For anyone wishing to continue following my blogging – here is my new site address: dreamonsa.wordpress.com 😕☺
Four months have passed since my last post; although it was not intended as a final chapter, it made an appropriate one. This is my 401st post, written after six years and some days of blogging. Officially it will be my last, although with the new owners of Sequoia Gardens we are planning a joint blog to cross-refer and edit from this blog, so I will in due course post a link; they have decided to continue letting the cottages, and so a marketing tool makes sense.
Soon this will again be my ‘home’ on Sequoia, for I shall stay here as a visitor. It is three years since I put Sequoia Gardens on the market, nine months since the buyers appeared on the scene, but only now have we finalised the sale. Much has happened in the meantime.
My silence for so long was mainly due to my return to teaching. I helped out at Stanford Lake College, my old school 10 minutes away, for a term. Here are a few of the many shots I took as autumn turned to winter in this beautiful setting.
As I started at SLC, I learnt that I would teach from July at Mitchell House, a very different but very lovely private school in Polokwane, 65km (40 miles) away. At that stage I was well on my way to purchasing a house in our local village, which I consider my home town, and the plan was to commute. I bought a Volkswagen Polo Bluemotion and twice have managed to achieve 4l/100km (58.8mpg) on my 65km run to work! I don’t mind the commute, but any teacher knows that there is always grading to be done at home – and I am losing 10 hours per week to travelling. Almost on a whim last Friday afternoon I popped into an estate agent in Polokwane. On Monday I saw my new home and by the time we returned to Sequoia late on Tuesday, my offer had been accepted. Next Sunday I prepare to start camping out in my new home during the week. After fixing this home, it will have cost me 25% less than the Haenertsburg home fixed, and will be a much more saleable asset. Thus three years of limbo start drawing to a close…
What are the gardening implications of this move? Small courtyard gardens in a much less kind climate; all very low maintenance but attractive within the limitations. Few of my plants in the greenhouse will make the transition to the new home. There is a borehole and a sophisticated automatic irrigation system, which adds to the lock-up-and-go quality of the property, and the front courtyard and pavement are well loved and beautifully shady – in fact on one side the pavement garden extends three meters across the neighbours’ property. Here it is, with my dirt-road-dirty Polo in the driveway.

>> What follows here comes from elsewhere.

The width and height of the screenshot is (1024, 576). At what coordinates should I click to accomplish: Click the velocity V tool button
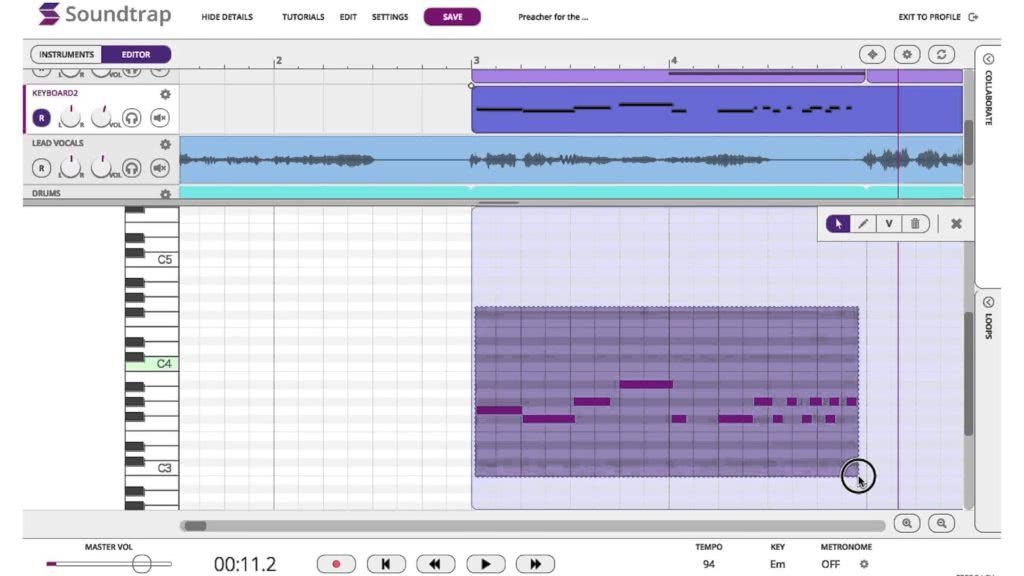(x=889, y=224)
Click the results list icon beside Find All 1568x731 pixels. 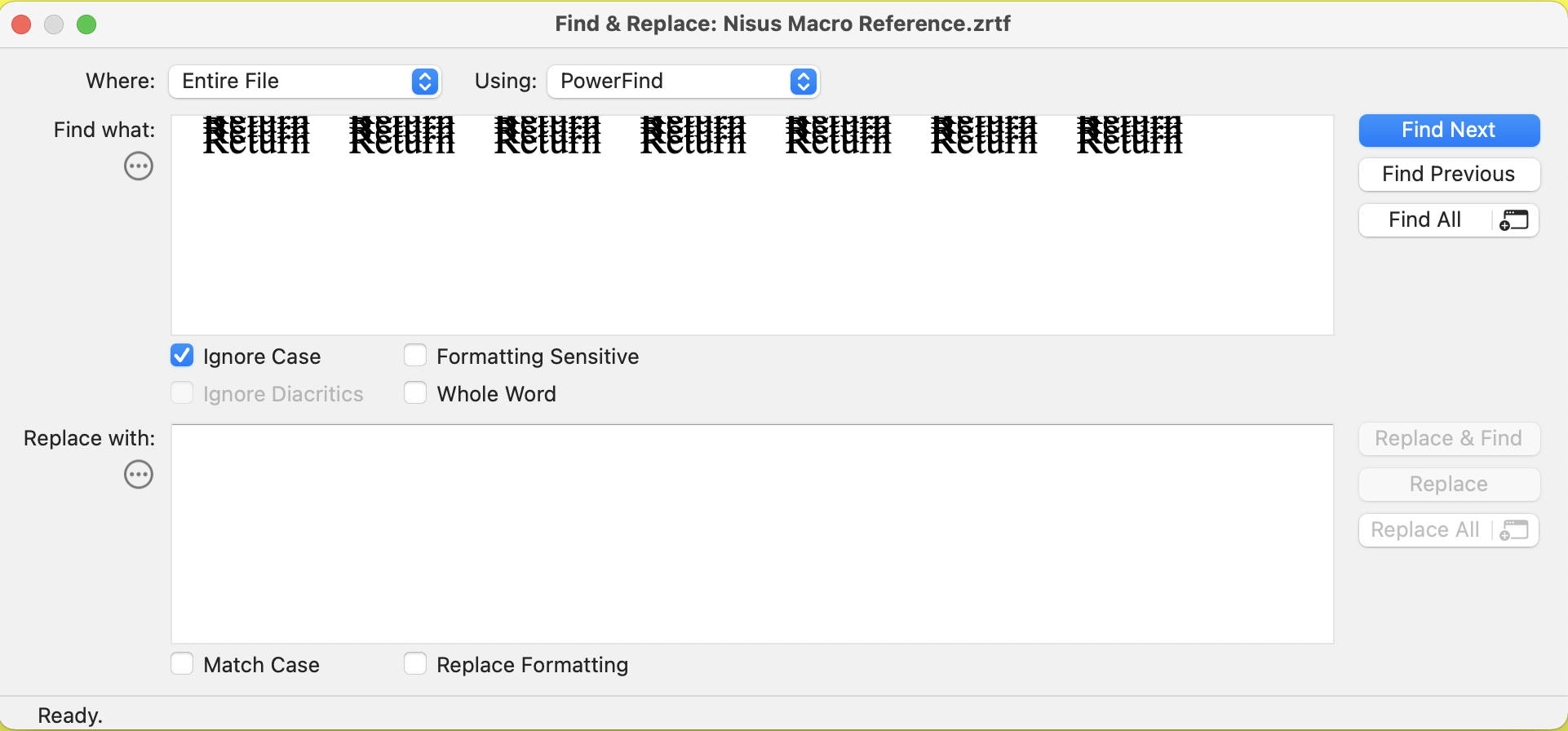click(x=1515, y=219)
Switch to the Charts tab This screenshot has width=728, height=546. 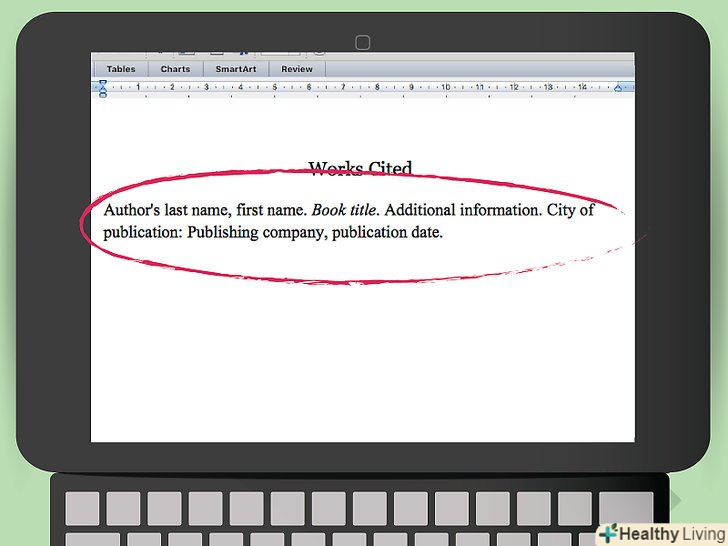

As you can see, the front courtyard is well treed. Excessively so, and we will thin out the palms and unfortunately one of the best white-barked leopard trees, as the 4×4 and caravan need to be parked here. However thinning is needed, and only the one tree will be mourned. Most rooms open out onto the inner courtyard, where there is a small pool, some paving and planting boxes, and a small lawn for the dogs’ pleasure. I see fuchsias in hanging baskets in the side alleyway that the kitchen and living rooms look back onto, some roses added and a rather formal Moorish inspired tinkling fountain, but the bulk of the planting needs to be hot-climate shade-lovers under the existing canopies.

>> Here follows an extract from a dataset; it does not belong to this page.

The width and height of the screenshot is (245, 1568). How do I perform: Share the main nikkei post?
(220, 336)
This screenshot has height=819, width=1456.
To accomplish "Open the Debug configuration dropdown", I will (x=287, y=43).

And what about the future of Sequoia Gardens? Way back in December last year I posted the following:
Take note of the windowsill just showing in the above picture. It is of ‘Sequoia Rose’ growing outside the guest room. I have often written about it. I dedicate this picture to a young lady, turned one this week, whose bedroom this will hopefully one-day become. She crawled purposefully towards the open window, pulled herself up against the burglar bars and tried to pick a bloom. I helped her, then put it in her hair. A real picture moment, but a camera was not handy.
Cuttings of the Sequoia Rose will go with us to Polokwane…
How appropriate, these three together!
In 35 years I have never seen the most iris-like of all South African irises, Moraea spathulata on Sequoia. I have seen it 300m away on my neighbours’ property. I have often seen it on The Mountain, but never here. And then last week – there it was, flowering right next to a road on the farm. At last!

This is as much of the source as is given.